Simon Eyre, CISO at Drawbridge supported these findings saying, “People breaking protocol and doing everything over email (and suffering from impersonation attacks) was very real.
“Lack of proper employee training resulted in an increase in impersonation attacks while remotely working. We saw clear examples of broken protocols and procedures happening as a result of completing business over email, lacking the personal verification that would come from being in an office. We also saw examples of spoofed websites (portals into cloud services) used to steal credentials and perform relay attacks into the legitimate websites.

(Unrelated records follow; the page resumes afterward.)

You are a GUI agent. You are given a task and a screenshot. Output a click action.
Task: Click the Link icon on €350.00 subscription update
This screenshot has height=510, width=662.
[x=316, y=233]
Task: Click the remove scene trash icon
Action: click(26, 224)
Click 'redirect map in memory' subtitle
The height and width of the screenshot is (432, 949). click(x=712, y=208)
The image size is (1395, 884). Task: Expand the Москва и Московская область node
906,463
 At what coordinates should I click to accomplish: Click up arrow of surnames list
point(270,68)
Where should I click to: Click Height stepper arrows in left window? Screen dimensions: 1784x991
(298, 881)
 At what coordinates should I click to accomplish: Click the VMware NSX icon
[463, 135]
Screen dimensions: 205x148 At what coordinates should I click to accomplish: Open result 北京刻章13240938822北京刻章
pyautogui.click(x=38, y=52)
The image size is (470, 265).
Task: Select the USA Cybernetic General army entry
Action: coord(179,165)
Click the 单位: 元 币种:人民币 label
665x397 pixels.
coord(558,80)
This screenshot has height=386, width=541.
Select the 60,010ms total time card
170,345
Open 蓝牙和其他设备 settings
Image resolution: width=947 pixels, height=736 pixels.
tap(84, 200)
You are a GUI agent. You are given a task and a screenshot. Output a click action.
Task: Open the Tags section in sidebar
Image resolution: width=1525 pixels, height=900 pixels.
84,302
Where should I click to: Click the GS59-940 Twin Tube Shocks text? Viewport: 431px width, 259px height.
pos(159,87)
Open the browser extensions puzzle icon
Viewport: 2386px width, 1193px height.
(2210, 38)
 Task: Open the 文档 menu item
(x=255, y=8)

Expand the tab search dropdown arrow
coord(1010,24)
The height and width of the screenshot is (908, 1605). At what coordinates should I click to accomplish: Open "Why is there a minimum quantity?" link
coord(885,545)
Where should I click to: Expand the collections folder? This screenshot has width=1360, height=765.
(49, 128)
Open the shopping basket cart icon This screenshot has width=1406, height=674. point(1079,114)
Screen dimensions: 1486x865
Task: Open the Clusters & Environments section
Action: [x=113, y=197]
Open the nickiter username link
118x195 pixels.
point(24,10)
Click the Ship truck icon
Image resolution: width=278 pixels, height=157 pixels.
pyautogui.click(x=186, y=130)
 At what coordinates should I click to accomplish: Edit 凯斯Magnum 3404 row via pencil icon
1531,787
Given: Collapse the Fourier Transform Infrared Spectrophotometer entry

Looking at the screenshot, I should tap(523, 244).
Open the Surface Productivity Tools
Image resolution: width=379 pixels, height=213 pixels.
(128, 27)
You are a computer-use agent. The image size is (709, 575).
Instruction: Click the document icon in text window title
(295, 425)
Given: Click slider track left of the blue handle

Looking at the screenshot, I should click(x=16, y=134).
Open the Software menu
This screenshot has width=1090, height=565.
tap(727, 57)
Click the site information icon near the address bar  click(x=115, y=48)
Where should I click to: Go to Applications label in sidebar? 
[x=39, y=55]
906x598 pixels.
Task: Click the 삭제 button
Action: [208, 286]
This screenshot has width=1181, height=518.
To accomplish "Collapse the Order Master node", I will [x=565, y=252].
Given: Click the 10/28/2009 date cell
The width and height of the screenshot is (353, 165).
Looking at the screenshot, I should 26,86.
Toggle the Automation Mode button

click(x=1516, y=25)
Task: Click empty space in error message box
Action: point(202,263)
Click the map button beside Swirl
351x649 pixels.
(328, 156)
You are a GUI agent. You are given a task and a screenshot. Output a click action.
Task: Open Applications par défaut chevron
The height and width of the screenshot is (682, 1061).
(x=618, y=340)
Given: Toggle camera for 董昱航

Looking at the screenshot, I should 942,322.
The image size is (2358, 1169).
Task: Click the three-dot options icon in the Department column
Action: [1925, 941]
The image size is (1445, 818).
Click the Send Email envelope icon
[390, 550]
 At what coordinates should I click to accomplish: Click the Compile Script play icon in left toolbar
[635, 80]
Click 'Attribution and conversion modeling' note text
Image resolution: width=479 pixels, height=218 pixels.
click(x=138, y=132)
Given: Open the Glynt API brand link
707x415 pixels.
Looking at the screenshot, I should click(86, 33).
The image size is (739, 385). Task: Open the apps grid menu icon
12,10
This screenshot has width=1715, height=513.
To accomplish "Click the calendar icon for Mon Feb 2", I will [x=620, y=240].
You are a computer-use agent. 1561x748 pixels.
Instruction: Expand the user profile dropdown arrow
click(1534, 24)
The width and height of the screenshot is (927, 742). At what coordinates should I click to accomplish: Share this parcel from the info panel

“The shift to work from home demonstrated the technical controls that worked well in the office environment did not always translate to successful controls in a remote working environment. Security that was on the network layer had to be implemented at the endpoint instead. Availability is a pillar of cybersecurity as well and many BCP plans had not accommodated for non-essential staff to work for the long term, which resulted in quite a rapid deployment of new tech.”
Poor training for cybersecurity threats stems not only from bad management, but also from new employees’ inability to learn from more experienced workers. Following research conducted by Elephants Don’t Forget, Adrian Harvey, CEO of the company, said “Peer-to-peer learning accounts for between 50-80 per cent of an employee’s in-role competency. So, if you are recruiting a new employee virtually, how long – if ever, will it take for them to achieve competency in the role? Tenured employees are not immune either, change is constant, and, in the past, peer-to-peer learning played a massive role in the up-skilling of the workforce with new practices, processes and knowledge.”
Whilst WFH definitely does have its perks, cybersecurity must be a top priority to ensure the employees are not more vulnerable using data outside of the office, and this can only be achieved through diligent and continuous training.